In twelfth grade, I gave what was left to a boy named Kai as I lay beneath him, arms and legs held together by the silver stitches of my prom dress. His tongue was wet against my skin; I watched the windows fog and his shoulders hunch up and down. My legs clung to the wet polyester of his seats when he sat back, red-faced and sighing. I tried to match the look on his face. He tugged my dress down. “Are you hungry?”
I picked a bobby pin up off the floor and pinned back a curl his fingers forced loose. He smelled like cheap beer and cheaper body spray when he leaned across to buckle me in, his hand lingering on my thigh. I waited to feel free. I waited to feel like this had been my choice. He turned up the music, moved his hand to his phone, and drove us to the diner.
The waitress slid a blue-rimmed plate with two sunny-side-up eggs and a piece of wheat toast on it in front of me. The eggs wobbled, round and lopsided like the breasts I hid beneath wire and gel padding. Kai smiled at me from across the table, his cheek already round with waffle.
“Everything okay, sugar?” the waitress said. She shoved a pen in the pocket of the apron tied around her waist. “The eggs not done right?”
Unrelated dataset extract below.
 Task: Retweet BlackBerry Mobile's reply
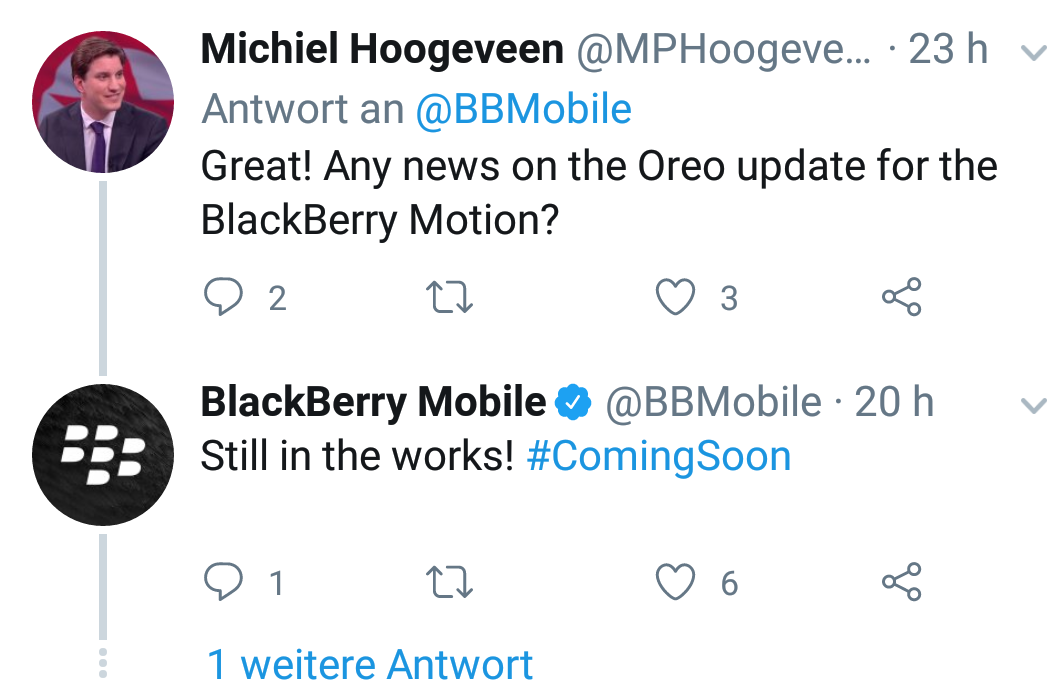pos(449,582)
I felt my cheeks flush. “No,” I said, gripping the fork and the knife so my hands wouldn’t wipe at my smudged eyeliner. I could feel its zipper against my spine, the wetness where my legs pressed together. “They’re perfect.”
Kai reached across the table and stabbed a piece of toast in one egg, ripping the yolk open. He winked at me as he bit the messy edge off the toast. “Let me have some then.”
Two booths down, another couple laughed. They sat on the same side of the table as each other, ankles intertwined, hands touching where they rested on the green plastic seat cover. He hid behind a menu; she kissed his cheek. The yolk hemorrhaged.
He saw them too; he moved to chain my hand with his. I dipped my finger in the yolk instead and dragged it across the plate, drawing a curving line and two sightless eyes. He chewed, and watched me, his smile twisted with uncertainty. I licked my finger. I looked up at them again, watching their lips fasten together, realizing that the person in my body didn’t want that. Not with him.
“These are mine,” I said. I picked up an egg and closed my mouth around the bleeding white the way I’d closed my mouth around him. I watched his smile tighten, screwing down until the look in his eyes tightened into the opposite of need. I wondered what my face looked like, and hoped, for once, it mirrored his. In the car, he hadn’t bothered to reach inside my bra. I did it for him now, pulling two gel-filled pads out and throwing them onto the table where they lay shimmering, ideal, and dead.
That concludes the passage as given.